▶ **What to work on**: Reproduce exactly, from the data that follows, the line with "Task: Click the pencil icon in Test badge", the line with "Viewport: 1376px width, 506px height.", and every line that lies between them.

▶ **Materials provided**:
BEGIN

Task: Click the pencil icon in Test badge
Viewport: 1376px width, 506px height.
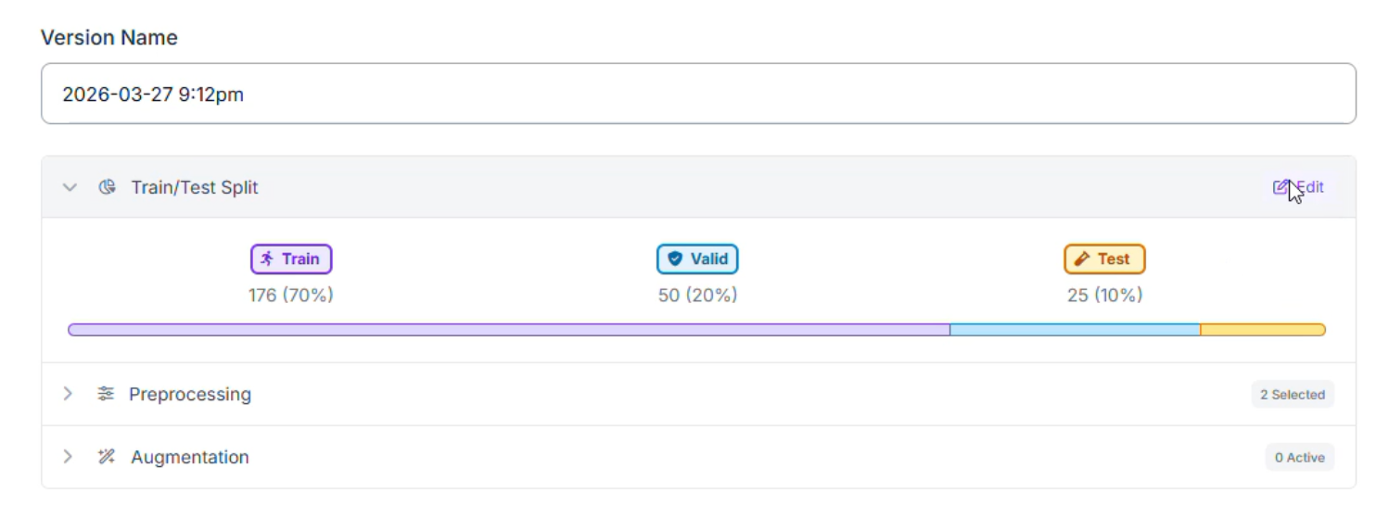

END
BEGIN

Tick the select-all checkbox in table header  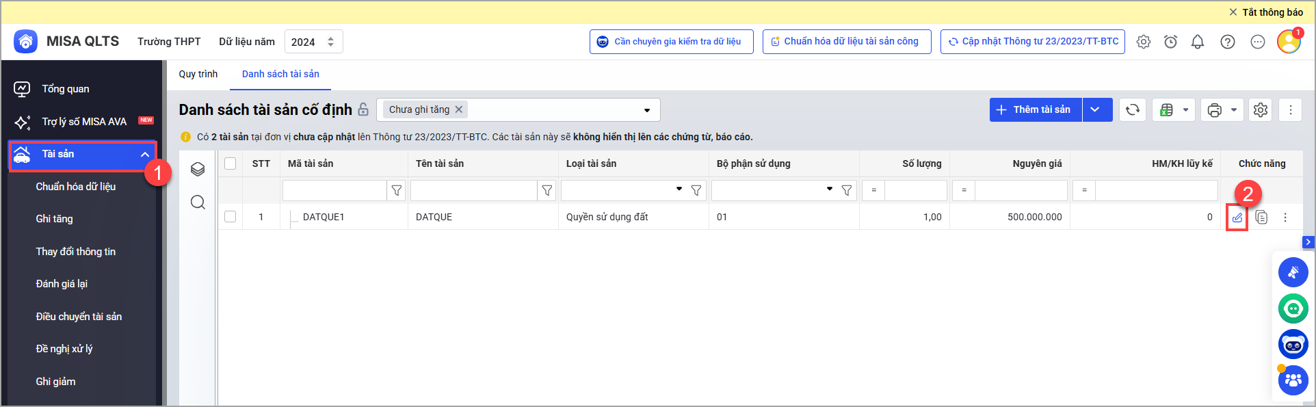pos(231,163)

END
BEGIN

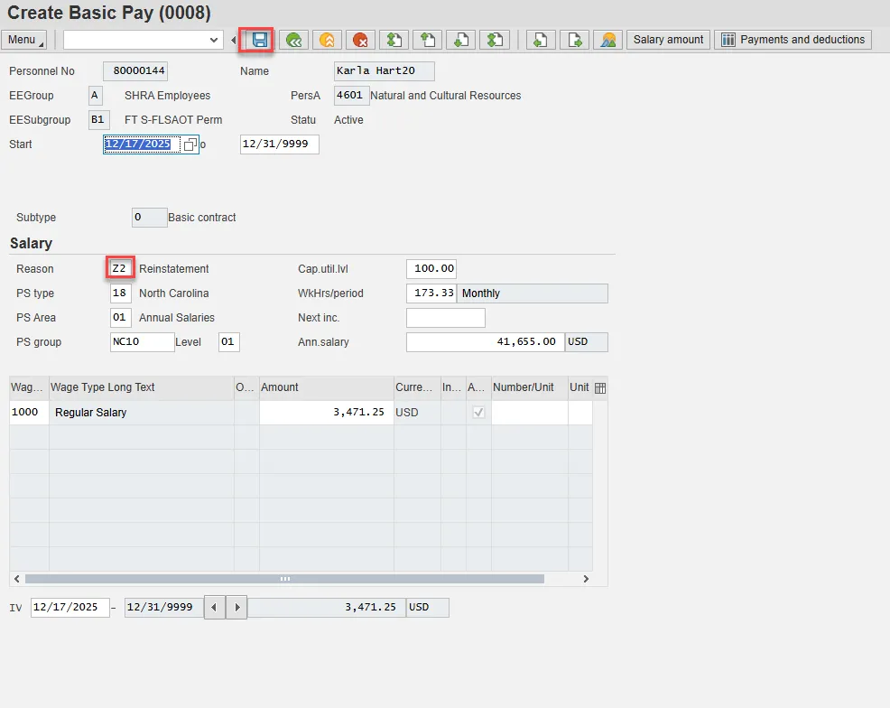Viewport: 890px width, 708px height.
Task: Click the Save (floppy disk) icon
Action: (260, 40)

END

▶ **Response area**:
Task: Click the pencil icon in Test badge
Viewport: 1376px width, 506px height.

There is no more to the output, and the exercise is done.